L'arrestation doit avoir lieu dans une grande surprise afin de créer une "confusion mentale". Les heures qui semblent toute indiquées se situent très tôt dans la matinée, et à défaut seulement dans la soirée (Incomparable, mais la garde à vue française à l'issue d'une interpellation au domicile commence souvent aux aurores, la loi la permet de 6h à 21h). Quant à la détention, elle doit privée le sujet de son identité et ainsi se dérouler dans un endroit où il n'a aucun repère ni moyens de se raccrocher à la réalité.La privation sensorielle est un élément déterminant de l'aveu. Pourquoi ? Et bien le manuel cite Jon. C. Lilly; il aurait étudié les récits d'explorateurs et de navigateur. "L'isolation agit à la manière d'un stress puissant" et ces exemples évoquent que la peur est intense, décuplée, lorsqu'on se prête à l'exercice la première fois. "Les symptômes récurrents en situation d'isolement sont la superstition, un amour profond pour tout être vivant, l'impression que les objets inanimés sont vivants ainsi que des hallucinations et illusions.". A ce titre conditionné la privation sensorielle de la manière la plus aigüe possible permet une plus grande incidence en employant les autres leviers sus-cités.

https://www.youtube.com/watch?v=0nnekxGE0nM

Enfin, de nombreuses incertitudes règnent quant à l'efficacité de l'usage de la douleur. Certains profils vont entrevoir un moyen d'expier une culpabilité qu'ils auraient pu confessés, trouver du plaisir dans l'anticipation d'avoir mal ou ne simplement pas la craindre. C'est bien sûr un domaine peu détaillé, un instrument comme un autre cependant. Il se lie aussi bien avec la simple menace, qui interviendrait au cours de tous les conditionnements possibles. Il convient de bien comprendre à quelle personne nous avons affaire afin de correctement envisager son usage.Le très gros point fort de ce livre aux éditions Zones est de disposer d'une bibliographie qui permet d'étendre ses recherches sur le sujet. Très bien documenté, c'est agréable de poursuivre l'emmagasinement de connaissances sur ces sujets en partant du livre lui même. A côté de cela, nous sommes face à un manuel dont l'organisation et la rédaction empruntent une forme très banale. J'imagine que ce genre de consignes se retrouvent dans toutes les administrations, elles ont simplement vocation en l'espèce à ce que l'entretien, ou l'interrogatoire, se passe bien.
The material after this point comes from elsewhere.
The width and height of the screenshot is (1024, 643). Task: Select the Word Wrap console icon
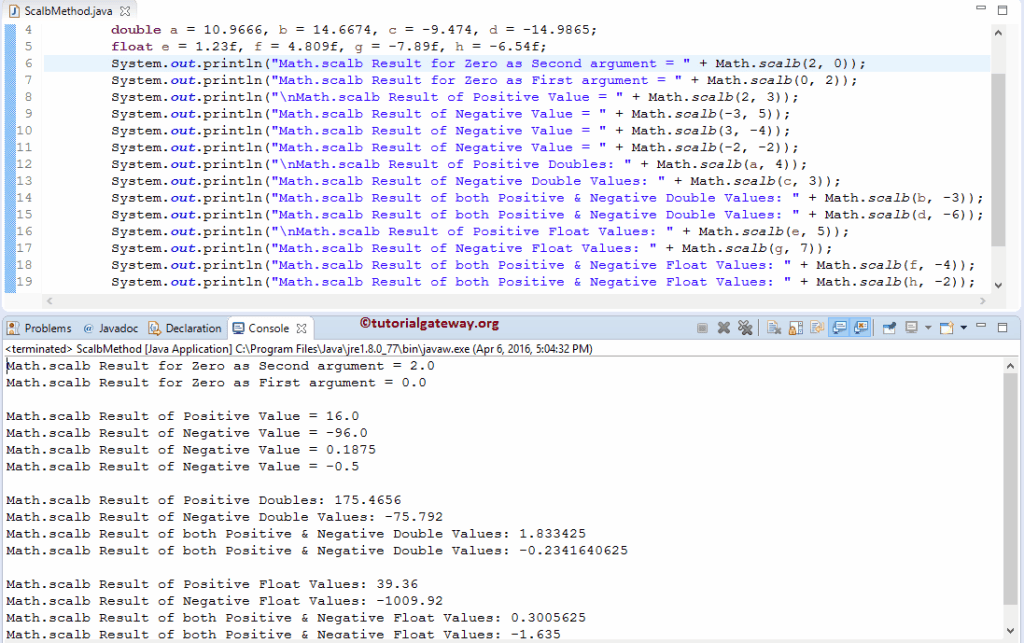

Il standardise la pratique et il est surprenant qu'il s'attache à des considérations très précises, fasse référence à des études, des "sciences". On comprends que le déroulement d'un tel évènement ne laisse rien au hasard, et que le conditionnement est très travaillé.On apprends que recueillir l'information est un art, et qu'à son service des techniques très pointues sont requise pour obtenir des résultats.